Chimaeric Lym-1 monoclonal antibody-mediated cytolysis by neutrophils from G-CSF-treated patients:: stimulation by GM-CSF and role of Fcγ-receptors

Chimaeric Lym-1 (chLym-1) is a monoclonal antibody generated by fusing the variable region genes of murine Lym-1 to human gamma1 and kappa constant regions. Owing to its selectivity and avidity for human malignant B cells, it is an attractive candidate for developing Immune-interventions in B-lymphomas.
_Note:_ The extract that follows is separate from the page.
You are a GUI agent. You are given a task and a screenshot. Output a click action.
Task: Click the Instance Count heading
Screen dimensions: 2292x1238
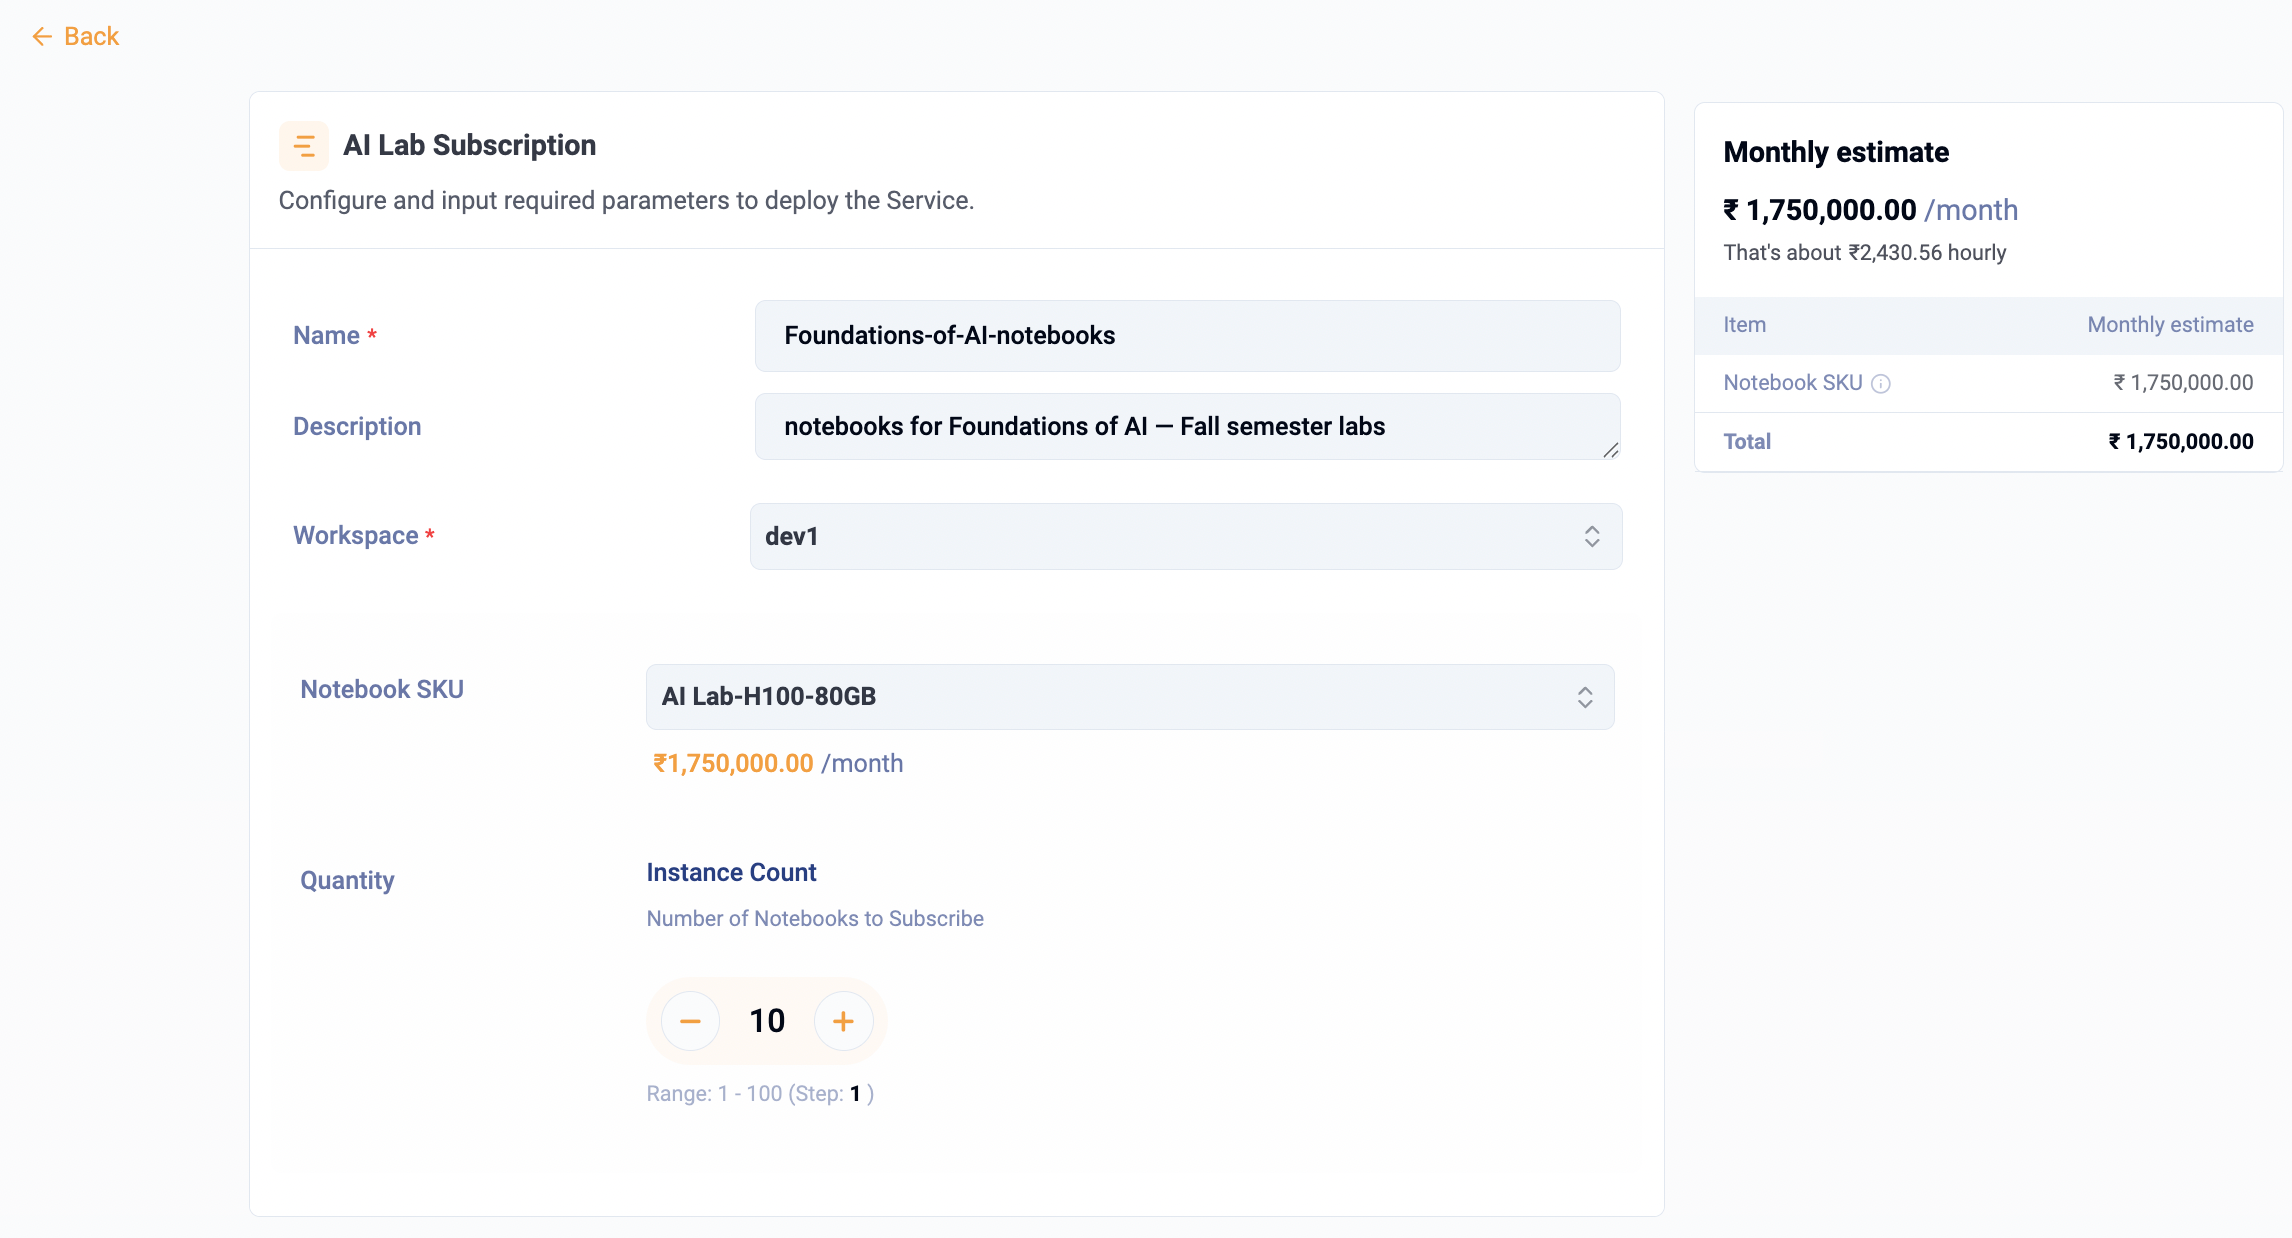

In the attempt to identify rational bases for optimizing potential chLym-1 related therapeutic approaches, we studied the ability of this ch-mAb to trigger neutrophil-mediated Raji cell cytolysis in cooperation with two neutrophil-related cytokines, G-CSF and GM-CSF ChLym-1 triggered low levels of cytolysis by normal neutrophils but induced consistent cytolysis in neutrophils from individuals treated with G-CSF When exposed to GM-CSF, neutrophils from subjects treated with G-CSF became potent effectors, also leading to 75% lysis. By using mAbs specific for distinct Fc gamma Rs, normal neutrophils were inhibited by mAb IV.3, suggesting the intervention of Fc gamma RII, constitutively expressed on the cells. On the other hand, neutrophils from patients treated with G-CSF were inhibited by mAb IV.3 plus mAb 197, a finding consistent with a cooperative intervention of FC gamma RII and G-CSF-induced Fc gamma RI. The anti-Fc gamma RIII mAb 3G8 promoted significant enhancement of the neutrophil cytolytic efficiency. Therefore, neutrophil Fc gamma RIII behaves as a down-regulator of the cytolytic potential. The present findings suggest new attempts to develop mAb-based and G-CSF/GM-CSF combined immune-interventions in B lymphomas. (C) 2001 Cancer Research Campaign.